La NMT fonctionne sur le principe de word embedding (plongement des mots) ou un « ensemble de méthodes d’apprentissage visant à représenter les mots d’un texte par des vecteurs de nombres réels ». Ce qui change dans la NMT par rapport aux modèles statistiques est le fait que le système considère non seulement la probabilité d’occurrence d’un mot, mais son sens et le sens des mots qui l’entourent. L’analyse se fait sur plusieurs couches. Le système « apprend » à interpréter à chaque analyse effectuée à quel contexte appartient un mot et ses mots voisins sans avoir besoin de règles explicites. Puisque les systèmes de NMT ont besoin de corpus de millions de documents préalablement traduits, ils fonctionnent nettement mieux pour des de langues pour lesquelles il existe d’énormes volumes de données (p.ex., anglais-français) que pour des couples de langues qui ne disposent pas d’une grande quantité de données (p.ex., arabe-chinois).
Même si la machine, a différence du traducteur humain, n’est pas pour l’instant capable de reconnaitre les métaphores, le langage figuré ou les jeux de mots, l’état actuel de la NMT permet déjà de satisfaire une grande partie des besoins en traduction des entreprises et des organisations. Cela amène à considérer le niveau de qualité souhaitable pour un certain type de traduction (Aramberri, 2014). Pour des documents du domaine médical et juridique qui exigent la plus haute précision à cause des conséquences que des erreurs éventuelles pourraient entraîner, une traduction humaine reste essentielle. Par contre, de nombreuses organisations utilisent désormais la formule NMT + post-édition pour traduire des milliers de documents internes afin de raccourcir les délais et diminuer les coûts.

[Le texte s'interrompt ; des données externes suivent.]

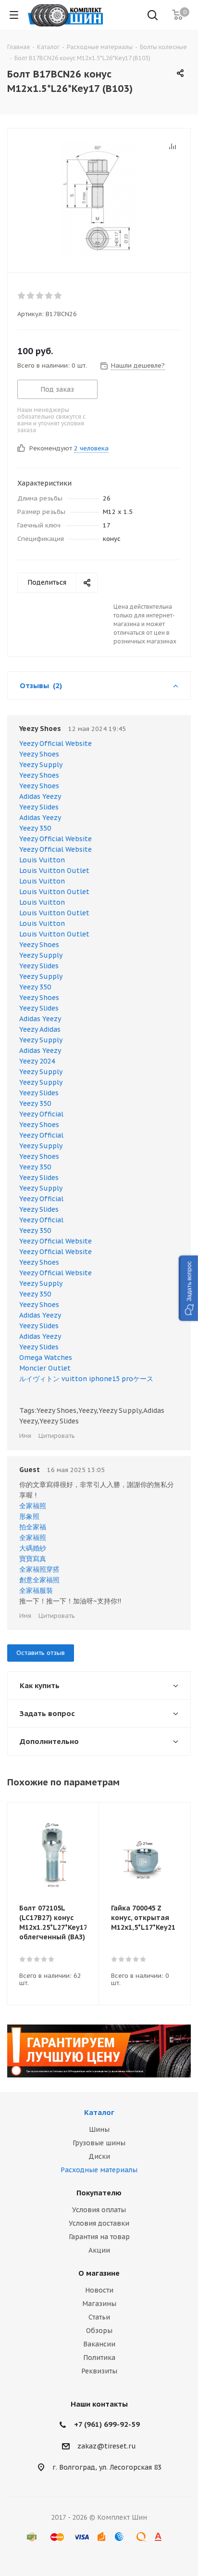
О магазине (99, 2273)
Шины (99, 2129)
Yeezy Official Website (55, 743)
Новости (99, 2290)
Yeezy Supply (40, 764)
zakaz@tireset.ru (106, 2446)
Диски (99, 2156)
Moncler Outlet (45, 1368)
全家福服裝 (36, 1590)
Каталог (99, 2112)
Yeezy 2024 (37, 1061)
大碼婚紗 (32, 1548)
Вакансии (99, 2344)
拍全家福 (32, 1527)
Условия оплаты (99, 2209)
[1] (21, 295)
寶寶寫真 (32, 1558)
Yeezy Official (41, 1114)
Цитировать (56, 1436)
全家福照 (32, 1505)
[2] (31, 295)
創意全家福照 (39, 1580)
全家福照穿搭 (39, 1569)
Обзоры (99, 2330)
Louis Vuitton (42, 860)
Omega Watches (45, 1357)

Les systèmes de NMT ne cessent pas de d’améliorer. En même temps, les métiers linguistiques et les traducteurs ont dû s’adapter aux changements technologiques. De nouveaux métiers vont apparaitre dans les années à venir. Il n’en reste que « les traducteurs humains sont toujours les arbitres ultimes de ce qui est une bonne traduction, de ce qui ne l’est pas, de ce qui doit être changé, et ce qui, compte tenu du résultat de la TA, doit être traduit à partir de zéro. » (Bernardini et al.).

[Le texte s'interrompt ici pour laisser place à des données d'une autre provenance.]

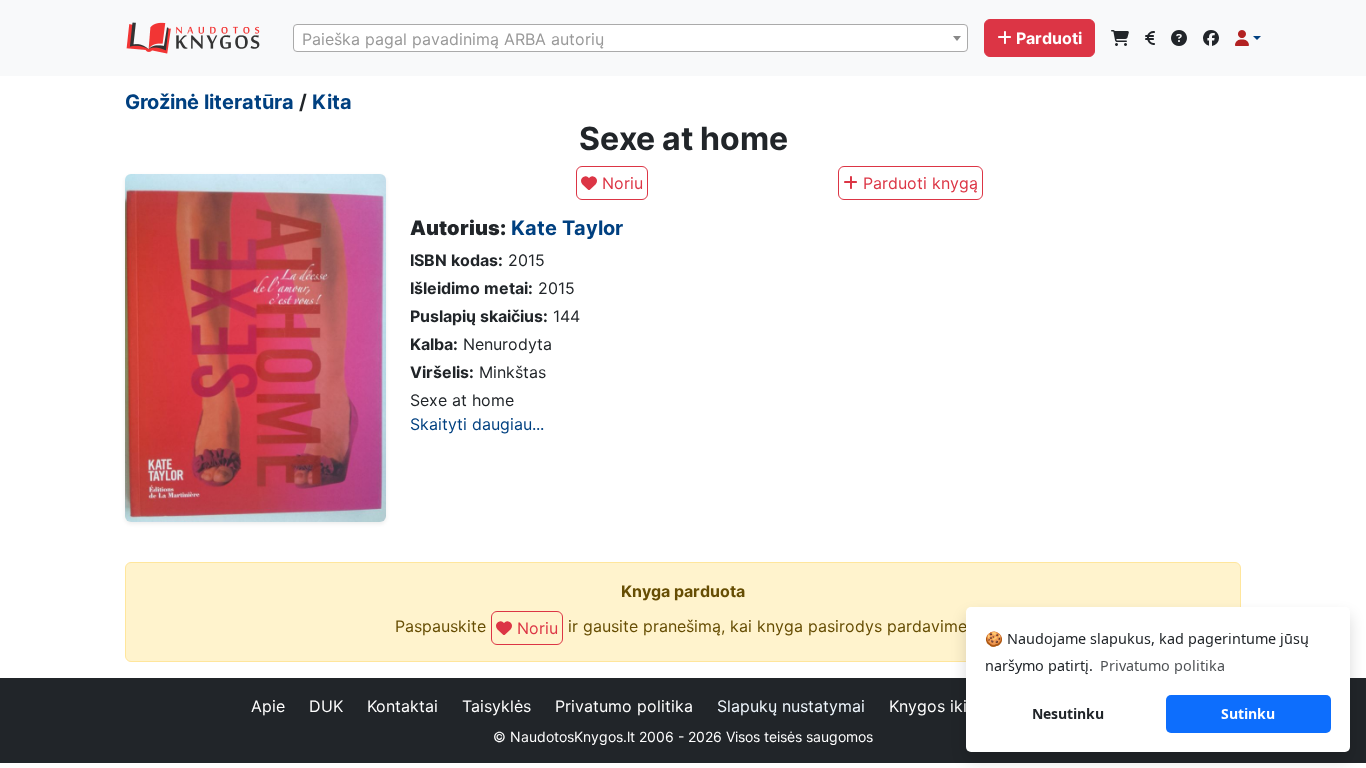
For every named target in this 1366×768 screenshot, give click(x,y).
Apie (268, 706)
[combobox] (630, 38)
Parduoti (1049, 38)
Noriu (620, 183)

L’avenir aura besoin de spécialistes sachant allier connaissances linguistiques et utilisation des derniers outils technologiques.
Bibliographie
ARANBERRI, Nora, 2014. Posedición, productividad y calidad. Tradumàtica. 12. 471-477. [consulté le 12 novembre 2022]. Disponible à l’adresse : https://revistes.uab.cat/tradumatica/article/view/n12-aranberri
Bernardini, S., Bouillon, P., Ciobanu, D., van Genabith, J., Hansen-Schirra, S., O’Brien, S., Steiner, E., et Teich, E., 2020. Language service provision in the 21st century: Challenges, opportunities and educational perspectives for translation studies. In Sijbolt Noorda, Peter Scott,Martina Vukasovic (Ed.), Bologna process beyond 2020: Fundamental values of the EHEA (pp. 297-303) Bononia University Press.

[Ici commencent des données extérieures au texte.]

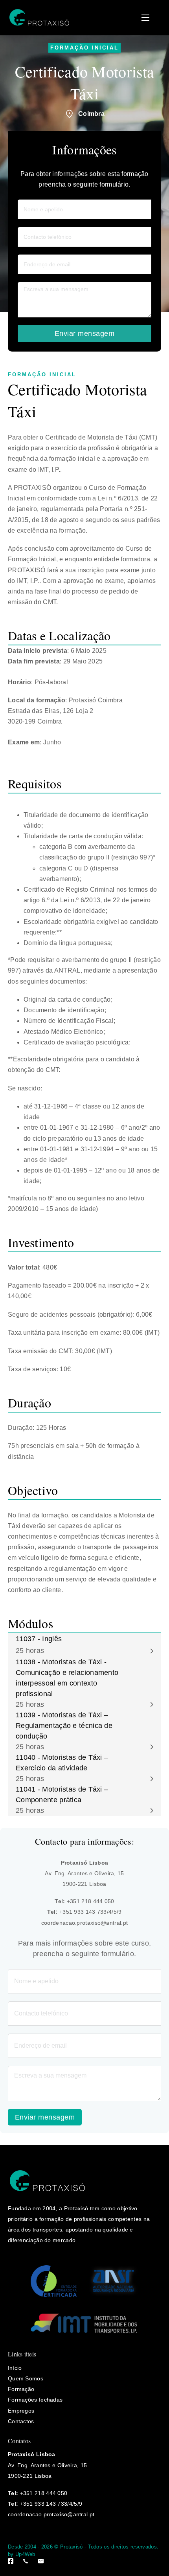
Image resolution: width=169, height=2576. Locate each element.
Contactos (21, 2421)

DABRE, RAJ, CHU, Chenhui et Kunchukuttan, Anoop, 2020. A Comprehensive Survey of Multilingual Neural Machine Translation. ACM Computing Surveys. 53. 1-38. [consulté le 15 novembre 2022]. Disponible à l’adresse : https://arxiv.org/abs/2001.01115
KRÜGER, Ralph, 2020. Explicitation in Neural Machine Translation. Across Languages and Cultures, 21(2), 195–216. [consulté le 12 novembre 2022]. Disponible à l’adresse : https://doi.org/10.1556/084.2020.00012
POIBEAU, Thierry, 2019. Babel 2.0. Où va la traduction automatique ?. Paris : Odile Jacob.